Intended Use & Scope

This tool is designed for commercial agricultural producers, home orchardists, and crop consultants as a decision-support system for integrated pest management. Its primary utility is to optimize the timing of interventions using phenological models and real-time weather data. The system provides guidance and is not a substitute for professional agricultural consultation or adherence to local regulations.

Studies & Publications

3 publications

Peer-reviewed research associated with this app.

Non-Evaluative Reference

Managing Codling Moth in Commercial Orchards

Montana State University et al. (2025)

Referenced in academic literature; no direct evaluation of the app
This guide incorporates the Utah TRAPS system as a vital computational tool for determining the precise timing of Codling Moth (Cydia pomonella) management actions in Montana orchards.

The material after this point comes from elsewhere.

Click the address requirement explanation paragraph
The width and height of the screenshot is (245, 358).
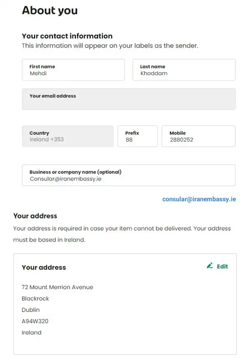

The report directs growers to utilize specific Utah TRAPS model configurations—"Codling moth - Fixed Biofix" or "Codling moth - Trap Biofix"—to calculate degree-day (DD) accumulation, which serves as the fundamental metric for scheduling interventions. The text highlights a critical operational distinction in the Utah TRAPS methodology: unlike the USPest model which accumulates degree-days starting on the biofix date, the TRAPS model begins accumulation the day following the biofix event. By adhering to these Utah TRAPS-derived metrics, growers are able to identify specific phenological windows, such as the 175–425 DD interval for monitoring moth capture thresholds, ensuring that chemical and mechanical controls are applied in synchronization with the pest's development rather than calendar dates.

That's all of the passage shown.